'Perspective about what?'
'About the nature of goodness. It's not so easy to explain. I'm not sure I understand it myself.'
'I'm not sure I want to,' Kaanyr countered, waving her away.
'Oh, but you will hear what I say!' Aliisza shouted, angry at his flippant dismissal. 'You are the one who subjected me to it, so you are damn well going to hear me out!'
Kaanyr glowered at the alu, but he finally nodded once, almost imperceptibly. 'Because it's you,' he said.

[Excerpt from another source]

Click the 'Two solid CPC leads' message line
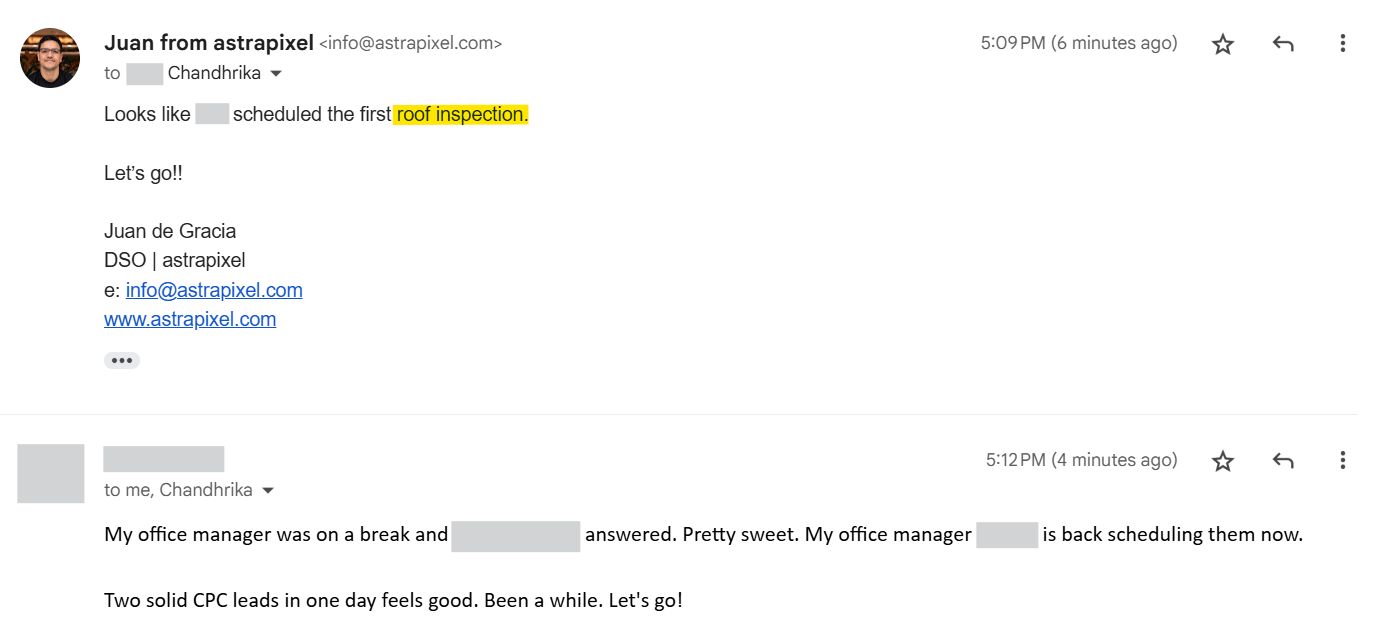Image resolution: width=1373 pixels, height=644 pixels. pyautogui.click(x=393, y=602)
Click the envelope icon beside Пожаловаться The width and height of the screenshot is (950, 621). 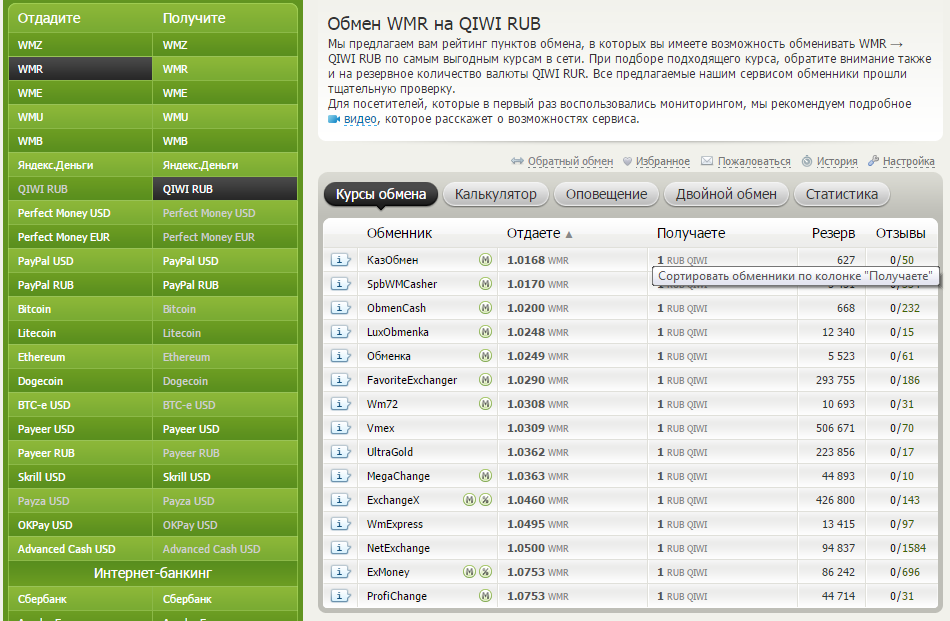point(707,161)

A flood of old emotions rushed through Aliisza, but she pushed them away and continued. 'I came to understand that I could give myself up, make myself vulnerable, and allow myself to care about others before myself,' she said. 'I learned to surrender to caring, because it can come back tenfold, if you let it. I know it doesn't make any sense to you, because you did not go through what I did, but trust me, there can be times when the benefit you reap is worth the price you pay.'
She could tell by the look on Kaanyr's face that he either didn't understand what she was talking about or didn't care to. She pushed on without letting him interrupt.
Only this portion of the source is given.